White beans also bring iron, magnesium, and potassium in amounts that are hard to ignore. Those are the kinds of numbers that make a side dish feel more like a meal builder. Magnesium lands near a quarter of the daily value, iron is close to a quarter too, and potassium is solid enough to matter over the course of a day.

Calcium is another quiet plus. The amount won’t rival dairy, but it’s still a useful bump from a food people often think of only as starch and fiber.

Portion Math For Real Meals

A full cup isn’t the only way white beans show up on a plate. Sometimes they’re folded into soup. Sometimes they sit under roasted vegetables. Sometimes they’re mashed onto toast with lemon and olive oil. Portion changes make the numbers easier to picture.

Portion Calories Fiber
1/2 cup 128 9.6 g
3/4 cup 191 14.3 g
1 cup 255 19.1 g
1 1/2 cups 383 28.7 g

That half-cup figure is handy when beans are one part of a mixed dinner. The full-cup figure makes more sense when beans are doing the heavy lifting in a bowl, soup, or salad. If you’re trying to eat more fiber, even a half cup gets you a big jump.

What Changes The Numbers In Your Bowl

Bean nutrition can shift with brand, variety, and prep style. The pattern stays close, but the label won’t match perfectly every time. Here’s where the swings usually come from:

  • Canned vs. cooked from dry: canned beans often bring more sodium unless you buy no-salt-added.
  • Navy vs. cannellini vs. great northern: all sit in the same neighborhood, but fiber and mineral counts can move a bit.
  • Added fat: olive oil, butter, cheese, or sausage can change the calorie picture fast.
  • Serving style: a scoop in soup is not the same as a full bowl of beans with bread.

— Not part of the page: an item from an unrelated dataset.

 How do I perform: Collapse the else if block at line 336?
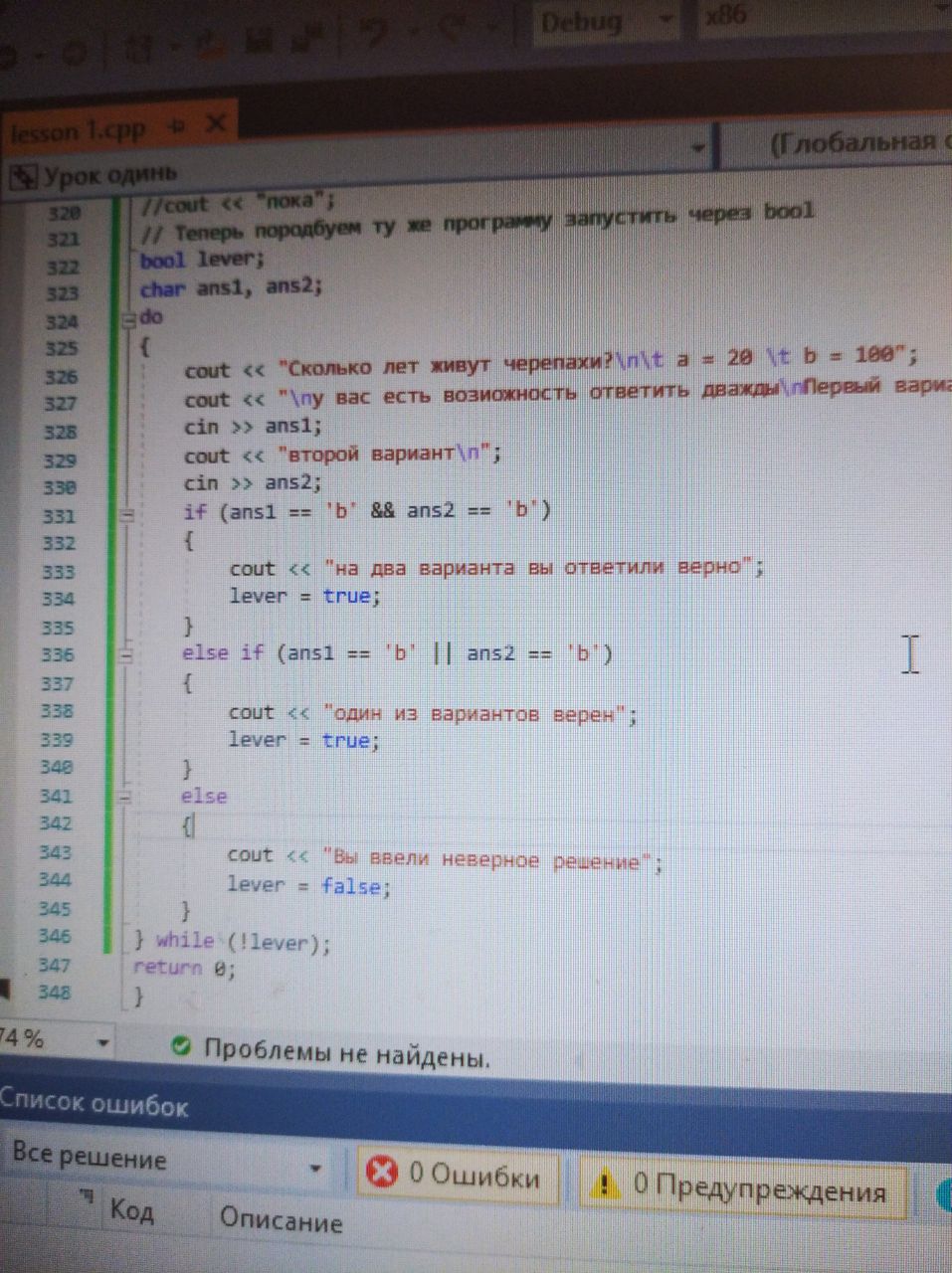tap(125, 655)
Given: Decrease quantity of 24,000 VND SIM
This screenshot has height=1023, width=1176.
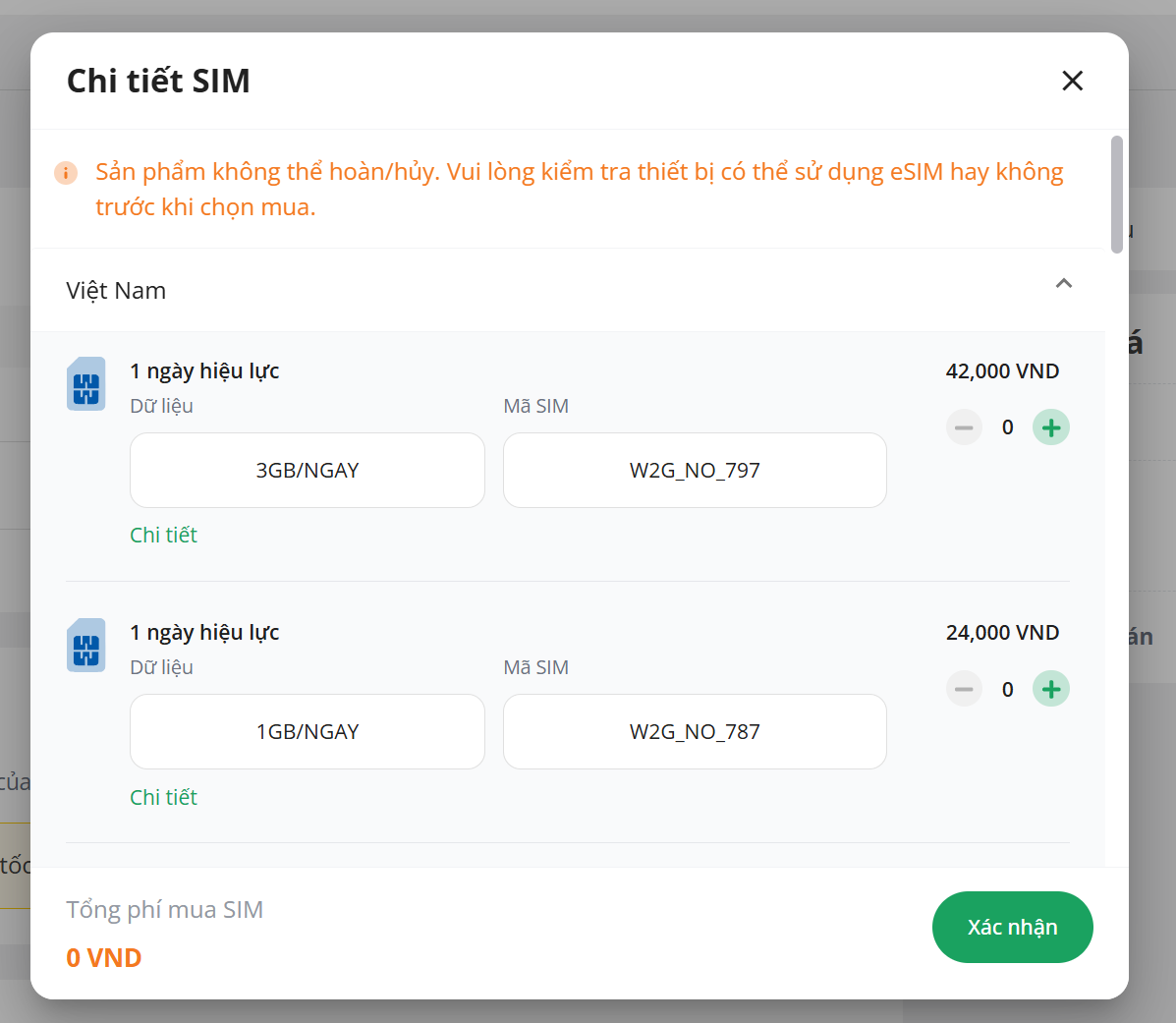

If you want the cleanest read, weigh or measure the beans after cooking, then build the meal around that actual portion. That keeps the math honest.

Easy Ways To Eat More White Beans

White beans are easy to like because they’re mild. They don’t bully the rest of the dish. That gives you room to use them in more places than people expect.

  • Blend them into soup for a thicker texture without cream.
  • Mash them with garlic, lemon, and olive oil for toast or sandwiches.
  • Toss them into tuna salad or chicken salad to stretch the protein.
  • Fold them into pasta with greens and grated parmesan.
  • Roast them with paprika and salt for a crisp snack.
  • Use them in chili when you want a softer, creamier bean.

They’re also easy on meal prep. Cook a pot once, chill it, and you’ve got a ready add-in for a few days. That alone makes white beans worth keeping around.

Are White Beans A Good Pick?

If you want a food that adds fiber, protein, and minerals without much fat, white beans are a strong pick. They work as a side, a base, or the main event. A single cooked cup gives you enough nutrition to matter, and even a half cup can change the shape of a meal.

That’s the real value in white beans. They’re cheap, flexible, filling, and quietly loaded with useful nutrition. Once you know what one cup delivers, it’s a lot easier to use them on purpose instead of treating them like an afterthought.